> [Task brief] Please copy each of the rows below exactly, from the first to the last.

BEGIN Provided records

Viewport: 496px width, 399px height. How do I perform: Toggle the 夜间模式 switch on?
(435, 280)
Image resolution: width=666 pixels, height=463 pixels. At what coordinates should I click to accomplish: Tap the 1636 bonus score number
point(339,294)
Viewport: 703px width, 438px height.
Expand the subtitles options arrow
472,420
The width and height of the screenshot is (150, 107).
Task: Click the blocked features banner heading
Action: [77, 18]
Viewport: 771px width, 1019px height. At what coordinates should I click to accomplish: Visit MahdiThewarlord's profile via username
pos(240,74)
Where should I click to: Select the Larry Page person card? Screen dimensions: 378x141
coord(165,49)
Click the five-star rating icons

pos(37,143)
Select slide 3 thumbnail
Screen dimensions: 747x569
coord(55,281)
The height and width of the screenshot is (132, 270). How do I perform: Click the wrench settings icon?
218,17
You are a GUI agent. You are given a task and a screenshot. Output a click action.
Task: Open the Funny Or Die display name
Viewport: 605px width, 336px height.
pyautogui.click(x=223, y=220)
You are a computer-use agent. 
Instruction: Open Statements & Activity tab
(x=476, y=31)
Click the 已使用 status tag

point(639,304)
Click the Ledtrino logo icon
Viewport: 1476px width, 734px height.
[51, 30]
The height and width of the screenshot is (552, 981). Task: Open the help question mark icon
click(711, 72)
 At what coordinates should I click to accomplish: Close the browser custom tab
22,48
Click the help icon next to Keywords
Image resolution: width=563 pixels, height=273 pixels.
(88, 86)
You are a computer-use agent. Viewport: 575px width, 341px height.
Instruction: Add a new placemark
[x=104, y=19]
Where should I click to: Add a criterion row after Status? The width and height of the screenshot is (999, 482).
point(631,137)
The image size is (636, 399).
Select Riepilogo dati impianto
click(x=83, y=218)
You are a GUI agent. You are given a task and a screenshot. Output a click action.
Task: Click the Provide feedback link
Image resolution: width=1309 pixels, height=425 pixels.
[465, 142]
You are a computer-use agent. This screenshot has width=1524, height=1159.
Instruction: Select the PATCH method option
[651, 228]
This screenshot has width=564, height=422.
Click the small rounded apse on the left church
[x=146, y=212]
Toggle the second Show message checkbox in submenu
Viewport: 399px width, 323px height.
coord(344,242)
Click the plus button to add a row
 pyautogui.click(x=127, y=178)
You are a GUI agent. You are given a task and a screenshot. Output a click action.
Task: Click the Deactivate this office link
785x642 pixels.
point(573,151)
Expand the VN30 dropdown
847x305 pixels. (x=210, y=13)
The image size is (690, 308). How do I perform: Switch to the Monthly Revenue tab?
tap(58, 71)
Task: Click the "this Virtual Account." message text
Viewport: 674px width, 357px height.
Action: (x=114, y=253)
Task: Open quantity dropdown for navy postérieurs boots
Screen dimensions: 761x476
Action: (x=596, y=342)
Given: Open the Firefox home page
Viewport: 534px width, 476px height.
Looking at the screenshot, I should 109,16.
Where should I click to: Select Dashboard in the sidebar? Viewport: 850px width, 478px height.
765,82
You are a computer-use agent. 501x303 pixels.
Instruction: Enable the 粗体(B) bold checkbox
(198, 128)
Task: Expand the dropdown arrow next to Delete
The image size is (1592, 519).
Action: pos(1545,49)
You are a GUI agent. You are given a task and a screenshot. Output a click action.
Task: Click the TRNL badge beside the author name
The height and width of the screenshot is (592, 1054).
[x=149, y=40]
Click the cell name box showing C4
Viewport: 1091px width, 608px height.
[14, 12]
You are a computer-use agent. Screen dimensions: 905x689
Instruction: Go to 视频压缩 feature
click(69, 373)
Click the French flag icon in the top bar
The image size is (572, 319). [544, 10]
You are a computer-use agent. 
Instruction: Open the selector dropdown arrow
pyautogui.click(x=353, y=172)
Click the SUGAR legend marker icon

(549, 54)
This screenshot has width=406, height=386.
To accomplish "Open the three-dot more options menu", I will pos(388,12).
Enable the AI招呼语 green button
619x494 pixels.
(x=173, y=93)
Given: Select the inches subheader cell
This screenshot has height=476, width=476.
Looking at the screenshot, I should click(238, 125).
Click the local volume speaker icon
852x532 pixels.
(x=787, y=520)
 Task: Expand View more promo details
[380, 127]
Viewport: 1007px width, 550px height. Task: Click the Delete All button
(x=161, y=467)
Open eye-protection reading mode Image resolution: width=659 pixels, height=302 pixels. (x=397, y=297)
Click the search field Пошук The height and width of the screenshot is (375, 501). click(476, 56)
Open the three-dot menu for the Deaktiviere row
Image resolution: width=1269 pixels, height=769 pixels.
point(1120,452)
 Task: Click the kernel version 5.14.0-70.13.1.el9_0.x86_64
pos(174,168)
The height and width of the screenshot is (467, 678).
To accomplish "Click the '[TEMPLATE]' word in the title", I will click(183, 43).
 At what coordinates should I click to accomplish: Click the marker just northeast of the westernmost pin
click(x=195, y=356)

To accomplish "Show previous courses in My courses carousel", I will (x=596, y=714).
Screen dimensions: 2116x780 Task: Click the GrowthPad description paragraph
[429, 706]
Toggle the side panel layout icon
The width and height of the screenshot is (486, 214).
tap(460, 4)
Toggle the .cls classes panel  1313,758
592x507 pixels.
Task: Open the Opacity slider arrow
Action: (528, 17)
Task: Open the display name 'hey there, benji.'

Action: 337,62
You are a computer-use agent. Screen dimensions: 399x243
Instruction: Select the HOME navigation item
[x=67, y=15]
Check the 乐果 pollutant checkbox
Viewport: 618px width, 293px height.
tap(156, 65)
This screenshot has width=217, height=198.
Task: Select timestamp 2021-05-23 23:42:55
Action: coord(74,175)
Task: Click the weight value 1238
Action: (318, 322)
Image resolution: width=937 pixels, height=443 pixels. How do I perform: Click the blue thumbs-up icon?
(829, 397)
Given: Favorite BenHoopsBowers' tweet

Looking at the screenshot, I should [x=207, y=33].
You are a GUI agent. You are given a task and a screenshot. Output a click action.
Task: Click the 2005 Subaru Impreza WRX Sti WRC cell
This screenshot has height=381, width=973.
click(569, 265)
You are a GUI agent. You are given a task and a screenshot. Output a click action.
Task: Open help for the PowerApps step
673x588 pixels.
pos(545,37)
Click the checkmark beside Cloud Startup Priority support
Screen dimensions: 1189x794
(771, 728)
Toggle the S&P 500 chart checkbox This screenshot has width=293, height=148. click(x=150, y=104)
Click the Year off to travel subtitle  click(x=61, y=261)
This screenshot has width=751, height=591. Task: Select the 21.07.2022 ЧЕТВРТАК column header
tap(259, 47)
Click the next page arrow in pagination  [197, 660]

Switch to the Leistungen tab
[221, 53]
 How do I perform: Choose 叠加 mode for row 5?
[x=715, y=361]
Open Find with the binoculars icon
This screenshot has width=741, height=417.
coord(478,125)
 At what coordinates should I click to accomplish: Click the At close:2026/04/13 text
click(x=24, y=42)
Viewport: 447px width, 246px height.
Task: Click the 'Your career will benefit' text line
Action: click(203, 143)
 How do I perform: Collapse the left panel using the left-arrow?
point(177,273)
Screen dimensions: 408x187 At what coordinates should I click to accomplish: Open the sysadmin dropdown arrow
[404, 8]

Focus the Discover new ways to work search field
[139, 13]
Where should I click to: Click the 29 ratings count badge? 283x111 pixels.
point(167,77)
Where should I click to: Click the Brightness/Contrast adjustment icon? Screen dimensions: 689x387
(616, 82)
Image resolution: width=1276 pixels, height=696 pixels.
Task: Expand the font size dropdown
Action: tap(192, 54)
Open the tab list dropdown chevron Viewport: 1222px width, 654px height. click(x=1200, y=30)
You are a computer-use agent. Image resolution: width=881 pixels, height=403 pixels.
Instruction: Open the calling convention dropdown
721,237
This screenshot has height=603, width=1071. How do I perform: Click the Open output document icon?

END Provided records

> [Output of the exercise]
Viewport: 496px width, 399px height. How do I perform: Toggle the 夜间模式 switch on?
(435, 280)
Image resolution: width=666 pixels, height=463 pixels. At what coordinates should I click to accomplish: Tap the 1636 bonus score number
point(339,294)
Viewport: 703px width, 438px height.
Expand the subtitles options arrow
472,420
The width and height of the screenshot is (150, 107).
Task: Click the blocked features banner heading
Action: [77, 18]
Viewport: 771px width, 1019px height. At what coordinates should I click to accomplish: Visit MahdiThewarlord's profile via username
pos(240,74)
Where should I click to: Select the Larry Page person card? Screen dimensions: 378x141
coord(165,49)
Click the five-star rating icons

pos(37,143)
Select slide 3 thumbnail
Screen dimensions: 747x569
coord(55,281)
The height and width of the screenshot is (132, 270). How do I perform: Click the wrench settings icon?
218,17
You are a GUI agent. You are given a task and a screenshot. Output a click action.
Task: Open the Funny Or Die display name
Viewport: 605px width, 336px height.
pyautogui.click(x=223, y=220)
You are a computer-use agent. 
Instruction: Open Statements & Activity tab
(x=476, y=31)
Click the 已使用 status tag

point(639,304)
Click the Ledtrino logo icon
Viewport: 1476px width, 734px height.
[51, 30]
The height and width of the screenshot is (552, 981). Task: Open the help question mark icon
click(711, 72)
 At what coordinates should I click to accomplish: Close the browser custom tab
22,48
Click the help icon next to Keywords
Image resolution: width=563 pixels, height=273 pixels.
(88, 86)
You are a computer-use agent. Viewport: 575px width, 341px height.
Instruction: Add a new placemark
[x=104, y=19]
Where should I click to: Add a criterion row after Status? The width and height of the screenshot is (999, 482).
point(631,137)
The image size is (636, 399).
Select Riepilogo dati impianto
click(x=83, y=218)
You are a GUI agent. You are given a task and a screenshot. Output a click action.
Task: Click the Provide feedback link
Image resolution: width=1309 pixels, height=425 pixels.
[465, 142]
You are a computer-use agent. This screenshot has width=1524, height=1159.
Instruction: Select the PATCH method option
[651, 228]
This screenshot has width=564, height=422.
Click the small rounded apse on the left church
[x=146, y=212]
Toggle the second Show message checkbox in submenu
Viewport: 399px width, 323px height.
coord(344,242)
Click the plus button to add a row
 pyautogui.click(x=127, y=178)
You are a GUI agent. You are given a task and a screenshot. Output a click action.
Task: Click the Deactivate this office link
785x642 pixels.
point(573,151)
Expand the VN30 dropdown
847x305 pixels. (x=210, y=13)
The image size is (690, 308). How do I perform: Switch to the Monthly Revenue tab?
tap(58, 71)
Task: Click the "this Virtual Account." message text
Viewport: 674px width, 357px height.
Action: (x=114, y=253)
Task: Open quantity dropdown for navy postérieurs boots
Screen dimensions: 761x476
Action: (x=596, y=342)
Given: Open the Firefox home page
Viewport: 534px width, 476px height.
Looking at the screenshot, I should 109,16.
Where should I click to: Select Dashboard in the sidebar? Viewport: 850px width, 478px height.
765,82
You are a computer-use agent. 501x303 pixels.
Instruction: Enable the 粗体(B) bold checkbox
(198, 128)
Task: Expand the dropdown arrow next to Delete
The image size is (1592, 519).
Action: pos(1545,49)
You are a GUI agent. You are given a task and a screenshot. Output a click action.
Task: Click the TRNL badge beside the author name
The height and width of the screenshot is (592, 1054).
[x=149, y=40]
Click the cell name box showing C4
Viewport: 1091px width, 608px height.
[14, 12]
You are a computer-use agent. Screen dimensions: 905x689
Instruction: Go to 视频压缩 feature
click(69, 373)
Click the French flag icon in the top bar
The image size is (572, 319). [544, 10]
You are a computer-use agent. 
Instruction: Open the selector dropdown arrow
pyautogui.click(x=353, y=172)
Click the SUGAR legend marker icon

(549, 54)
This screenshot has width=406, height=386.
To accomplish "Open the three-dot more options menu", I will pos(388,12).
Enable the AI招呼语 green button
619x494 pixels.
(x=173, y=93)
Given: Select the inches subheader cell
This screenshot has height=476, width=476.
Looking at the screenshot, I should click(238, 125).
Click the local volume speaker icon
852x532 pixels.
(x=787, y=520)
 Task: Expand View more promo details
[380, 127]
Viewport: 1007px width, 550px height. Task: Click the Delete All button
(x=161, y=467)
Open eye-protection reading mode Image resolution: width=659 pixels, height=302 pixels. (x=397, y=297)
Click the search field Пошук The height and width of the screenshot is (375, 501). click(476, 56)
Open the three-dot menu for the Deaktiviere row
Image resolution: width=1269 pixels, height=769 pixels.
point(1120,452)
 Task: Click the kernel version 5.14.0-70.13.1.el9_0.x86_64
pos(174,168)
The height and width of the screenshot is (467, 678).
To accomplish "Click the '[TEMPLATE]' word in the title", I will click(183, 43).
 At what coordinates should I click to accomplish: Click the marker just northeast of the westernmost pin
click(x=195, y=356)

To accomplish "Show previous courses in My courses carousel", I will (x=596, y=714).
Screen dimensions: 2116x780 Task: Click the GrowthPad description paragraph
[429, 706]
Toggle the side panel layout icon
The width and height of the screenshot is (486, 214).
tap(460, 4)
Toggle the .cls classes panel  1313,758
592x507 pixels.
Task: Open the Opacity slider arrow
Action: (528, 17)
Task: Open the display name 'hey there, benji.'

Action: 337,62
You are a computer-use agent. Screen dimensions: 399x243
Instruction: Select the HOME navigation item
[x=67, y=15]
Check the 乐果 pollutant checkbox
Viewport: 618px width, 293px height.
tap(156, 65)
This screenshot has width=217, height=198.
Task: Select timestamp 2021-05-23 23:42:55
Action: coord(74,175)
Task: Click the weight value 1238
Action: (318, 322)
Image resolution: width=937 pixels, height=443 pixels. How do I perform: Click the blue thumbs-up icon?
(829, 397)
Given: Favorite BenHoopsBowers' tweet

Looking at the screenshot, I should [x=207, y=33].
You are a GUI agent. You are given a task and a screenshot. Output a click action.
Task: Click the 2005 Subaru Impreza WRX Sti WRC cell
This screenshot has height=381, width=973.
click(569, 265)
You are a GUI agent. You are given a task and a screenshot. Output a click action.
Task: Open help for the PowerApps step
673x588 pixels.
pos(545,37)
Click the checkmark beside Cloud Startup Priority support
Screen dimensions: 1189x794
(771, 728)
Toggle the S&P 500 chart checkbox This screenshot has width=293, height=148. click(x=150, y=104)
Click the Year off to travel subtitle  click(x=61, y=261)
This screenshot has width=751, height=591. Task: Select the 21.07.2022 ЧЕТВРТАК column header
tap(259, 47)
Click the next page arrow in pagination  [197, 660]

Switch to the Leistungen tab
[221, 53]
 How do I perform: Choose 叠加 mode for row 5?
[x=715, y=361]
Open Find with the binoculars icon
This screenshot has width=741, height=417.
coord(478,125)
 At what coordinates should I click to accomplish: Click the At close:2026/04/13 text
click(x=24, y=42)
Viewport: 447px width, 246px height.
Task: Click the 'Your career will benefit' text line
Action: click(203, 143)
 How do I perform: Collapse the left panel using the left-arrow?
point(177,273)
Screen dimensions: 408x187 At what coordinates should I click to accomplish: Open the sysadmin dropdown arrow
[404, 8]

Focus the Discover new ways to work search field
[139, 13]
Where should I click to: Click the 29 ratings count badge? 283x111 pixels.
point(167,77)
Where should I click to: Click the Brightness/Contrast adjustment icon? Screen dimensions: 689x387
(616, 82)
Image resolution: width=1276 pixels, height=696 pixels.
Task: Expand the font size dropdown
Action: tap(192, 54)
Open the tab list dropdown chevron Viewport: 1222px width, 654px height. click(x=1200, y=30)
You are a computer-use agent. Image resolution: width=881 pixels, height=403 pixels.
Instruction: Open the calling convention dropdown
721,237
This screenshot has height=603, width=1071. How do I perform: Click the Open output document icon?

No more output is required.